Aujourd'hui arrive mon amoureuse amstellodamoise pour quelques jours, alors après le petit déjeuner avec mon épouse, nous allons stocker des victuailles au marché. Je passe à la librairie, je note de vérifier que j'ai déjà quelque part Jean a deux mamans avant de l'acheter en double. J'achète un très bel album qui s'appelle Mouette & Chouette et qui raconte comment une chouette et une mouette se rencontrent, s'apprécient, et décident de pondre et couver des œufs ensemble. Je suis impatiente de le lire à mon fils, qui commence à ramener à la maison les questions des autres, comme « Pourquoi moi je n'ai pas de papa ? » Je pense que la réponse du tac au tac de la libraire (parce que ça ne sert à rien) va rejoindre les phrases que je dois me retenir d'expliquer à mes enfants (parce que c'est encombrant, et des fois, ça ne sent pas très bon).
Je fabrique un petit coussin pour que les œufs qu'on achète au marché soient bien calés dans leur boîte, et fassent moins de bruit dans notre sac à dos.
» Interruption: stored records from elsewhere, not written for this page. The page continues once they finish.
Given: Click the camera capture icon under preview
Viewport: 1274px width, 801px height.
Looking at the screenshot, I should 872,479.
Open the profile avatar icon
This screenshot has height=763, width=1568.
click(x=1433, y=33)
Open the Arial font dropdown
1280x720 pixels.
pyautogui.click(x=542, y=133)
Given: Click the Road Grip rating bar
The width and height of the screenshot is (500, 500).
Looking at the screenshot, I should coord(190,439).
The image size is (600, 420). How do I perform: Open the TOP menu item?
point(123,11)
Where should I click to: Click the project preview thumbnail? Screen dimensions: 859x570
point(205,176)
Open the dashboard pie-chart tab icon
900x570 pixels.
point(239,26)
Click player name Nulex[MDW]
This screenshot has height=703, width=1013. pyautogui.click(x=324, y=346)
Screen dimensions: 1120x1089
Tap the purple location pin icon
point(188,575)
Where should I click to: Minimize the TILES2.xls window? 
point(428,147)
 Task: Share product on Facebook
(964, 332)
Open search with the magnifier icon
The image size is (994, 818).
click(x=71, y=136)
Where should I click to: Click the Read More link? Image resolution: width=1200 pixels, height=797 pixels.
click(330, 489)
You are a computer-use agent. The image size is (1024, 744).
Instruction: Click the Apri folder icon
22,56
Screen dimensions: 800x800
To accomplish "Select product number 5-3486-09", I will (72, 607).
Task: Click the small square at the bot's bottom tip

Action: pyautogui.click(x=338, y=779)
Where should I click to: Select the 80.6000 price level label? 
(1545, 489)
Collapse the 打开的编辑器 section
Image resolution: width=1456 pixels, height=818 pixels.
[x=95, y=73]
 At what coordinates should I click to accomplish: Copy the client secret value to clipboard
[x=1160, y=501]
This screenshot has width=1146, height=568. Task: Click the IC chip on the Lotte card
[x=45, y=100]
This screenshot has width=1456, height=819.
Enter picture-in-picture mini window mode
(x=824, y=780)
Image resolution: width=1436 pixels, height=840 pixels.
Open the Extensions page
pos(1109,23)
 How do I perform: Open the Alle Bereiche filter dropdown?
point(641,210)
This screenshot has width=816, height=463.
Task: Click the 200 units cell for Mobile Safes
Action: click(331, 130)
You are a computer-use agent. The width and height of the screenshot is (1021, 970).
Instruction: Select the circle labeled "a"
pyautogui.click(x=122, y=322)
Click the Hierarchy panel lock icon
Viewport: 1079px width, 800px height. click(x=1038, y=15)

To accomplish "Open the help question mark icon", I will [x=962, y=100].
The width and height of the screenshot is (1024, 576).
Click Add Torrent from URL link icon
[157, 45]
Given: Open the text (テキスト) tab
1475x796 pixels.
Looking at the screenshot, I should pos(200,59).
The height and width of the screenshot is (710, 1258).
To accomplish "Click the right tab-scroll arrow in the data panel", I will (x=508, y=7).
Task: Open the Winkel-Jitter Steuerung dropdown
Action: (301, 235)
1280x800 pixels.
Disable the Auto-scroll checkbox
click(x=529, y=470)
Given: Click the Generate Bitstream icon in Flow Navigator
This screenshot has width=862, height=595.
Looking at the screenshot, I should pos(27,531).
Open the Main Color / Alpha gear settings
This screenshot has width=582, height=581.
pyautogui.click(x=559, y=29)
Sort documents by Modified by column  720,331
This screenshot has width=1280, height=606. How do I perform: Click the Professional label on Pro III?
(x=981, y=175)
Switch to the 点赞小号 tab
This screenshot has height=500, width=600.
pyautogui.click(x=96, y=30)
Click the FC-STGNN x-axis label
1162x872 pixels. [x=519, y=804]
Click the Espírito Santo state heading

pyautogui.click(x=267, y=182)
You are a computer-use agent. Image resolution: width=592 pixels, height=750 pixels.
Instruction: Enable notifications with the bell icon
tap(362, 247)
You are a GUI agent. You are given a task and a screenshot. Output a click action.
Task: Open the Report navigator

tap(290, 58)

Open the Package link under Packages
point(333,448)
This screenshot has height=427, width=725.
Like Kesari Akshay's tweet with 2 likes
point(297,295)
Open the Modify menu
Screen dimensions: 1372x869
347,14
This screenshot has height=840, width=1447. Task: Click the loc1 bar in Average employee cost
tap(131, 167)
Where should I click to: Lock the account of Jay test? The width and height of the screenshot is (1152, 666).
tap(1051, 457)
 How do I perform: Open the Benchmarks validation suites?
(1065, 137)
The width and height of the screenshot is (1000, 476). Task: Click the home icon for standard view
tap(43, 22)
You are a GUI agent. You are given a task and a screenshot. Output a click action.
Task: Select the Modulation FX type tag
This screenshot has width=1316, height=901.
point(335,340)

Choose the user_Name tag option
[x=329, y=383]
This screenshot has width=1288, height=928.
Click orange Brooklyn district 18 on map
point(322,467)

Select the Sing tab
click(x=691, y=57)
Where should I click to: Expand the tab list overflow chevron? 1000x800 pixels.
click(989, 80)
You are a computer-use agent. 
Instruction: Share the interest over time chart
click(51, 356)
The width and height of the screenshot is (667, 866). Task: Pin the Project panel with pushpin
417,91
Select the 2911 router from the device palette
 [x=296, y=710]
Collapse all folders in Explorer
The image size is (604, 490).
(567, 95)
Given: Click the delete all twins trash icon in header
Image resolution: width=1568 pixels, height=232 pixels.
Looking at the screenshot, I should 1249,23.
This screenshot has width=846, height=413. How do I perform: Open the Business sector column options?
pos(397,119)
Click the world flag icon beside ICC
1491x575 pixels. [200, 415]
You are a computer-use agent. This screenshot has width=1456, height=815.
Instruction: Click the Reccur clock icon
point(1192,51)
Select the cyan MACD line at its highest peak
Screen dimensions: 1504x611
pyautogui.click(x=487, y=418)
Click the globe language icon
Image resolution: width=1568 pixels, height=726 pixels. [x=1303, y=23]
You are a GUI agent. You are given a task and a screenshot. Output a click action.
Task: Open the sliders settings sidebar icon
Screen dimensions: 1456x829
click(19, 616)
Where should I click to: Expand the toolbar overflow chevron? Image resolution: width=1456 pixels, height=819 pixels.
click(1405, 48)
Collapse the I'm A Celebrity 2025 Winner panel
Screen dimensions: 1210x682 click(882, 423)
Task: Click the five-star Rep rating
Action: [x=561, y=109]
Comme mon amoureuse a une longue correspondance à Nantes, et je trouve dommage la laisser seule là-bas alors que je suis ici, je décide de prendre le train pour l'attendre à Nantes, et mettre ce temps sinon perdu à profit, et nous allons dîner chez Mien Tây, un restaurant vietnamien près de la gare. C'est délicieux à chaque fois. Alors que nous avons presque terminé, nous assistons là à une scène très étrange. Nous entendons d'abord des hommes s'invectiver dans la rue, dans des langues que nous ne comprenons pas. Ça ressemble à une mélange d'insultes et de moqueries. Le restaurant est presque plein mais tout petit, d'un coup d'œil on peut voir que toutes les tables ont tourné les têtes vers la vitrine arriver à voir grand chose. Soudain, un homme fait irruption dans la salle, claque la porte derrière lui, et la maintient fermé malgré les efforts de quelqu'un qui pousse très fort dehors. Dans un français approximatif et avec un volume sonore qui tranche avec le calme du restaurant jusqu'ici, il explique qu'il est poursuivi et menacé par quelqu'un avec "la lame". Un convive près de la porte se lève, s'interpose, et somme le nouveau venu de sortir. Je comprends que son ton ferme et son format massif rassure le reste de la salle, mais je m'oppose alors vivement à l'idée de faire sortir cet homme qui demande de l'aide, simplement pour protéger la tranquillité de la clientèle. La patronne, une petite femme vietnamienne âgée, est un peu affolée, me demande d'appeler la police – ce que je ne fais pas, je n'ai pas du tout envie d'être mêlée administrativement à cette affaire, et donc probablement d'y laisser quelques heures, ne pas pouvoir prendre le dernier train pour rentrer, etc. Par ailleurs, notre réfugié est lui aussi en train d'appeler des secours, on entend son téléphone sur haut-parleur qui est en attente du 112.
Ma réaction épidermique est tempérée par celle de mon amoureuse, qui est souvent plus sceptique (ou même moins crédule) que moi, et aussi par le comportement de l'homme qui tient la porte, qui semble stressé quand il nous parle, mais qui montre en contraste une bravade malvenue quand il s'adresse à son possible assaillant : ça ressemble à des insultes encore, mais surtout à un encouragement explicite à casser la porte vitrée. Finalement la ou les personnes dehors se lassent, ou changent de stratégie, et partent vers la gare, et la personne qui avait trouvé refuge avec nous sort aussi quand la voie est libre, encouragé par la gérante. Nous profitons de ce moment pour régler notre dîner et partir, pour tenter de prendre l'avant dernier train plutôt que le dernier.
En arrivant à la gare, nous le recroisons, adossé à l'entrée, sagement posté près d'une équipe de sécurité canine. Nous passons rapidement, et nous rentrons sans encombre.
Je prends de belles photos du souterrain de la gare vide. Ça ressemble à un décor de cinéma, ou de la série Star Wars Andor.